*Data shown:*
- - -
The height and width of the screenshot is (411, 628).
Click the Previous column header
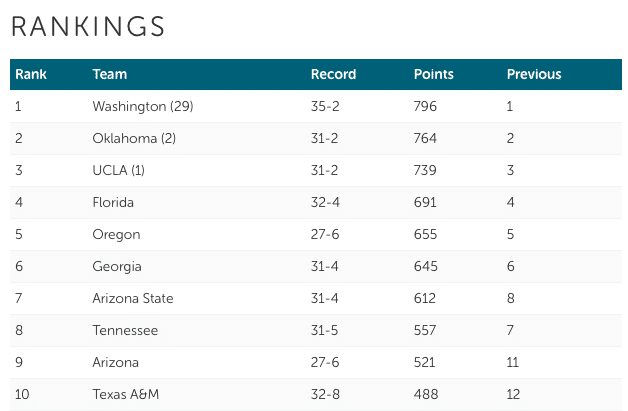(x=534, y=74)
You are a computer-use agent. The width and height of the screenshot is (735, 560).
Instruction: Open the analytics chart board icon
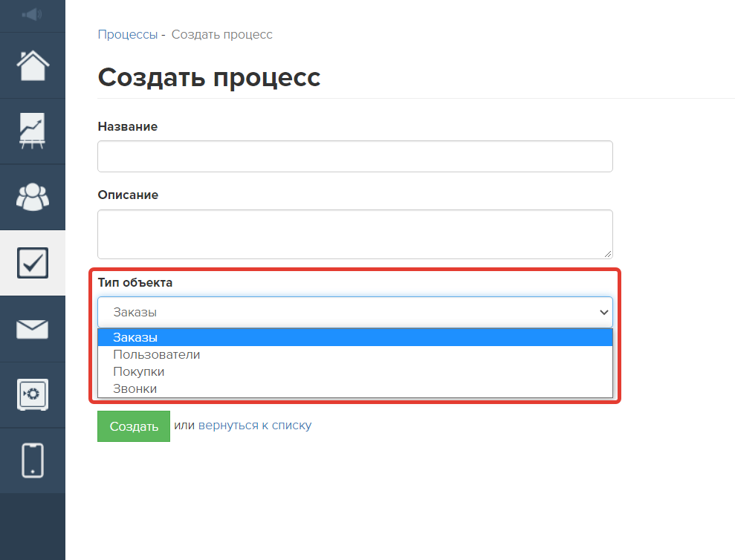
- - -
*Problem description:*
Within the entries above, work out the number of lines that include the string "screenshot" and give only that.

*Exercise solution:*
2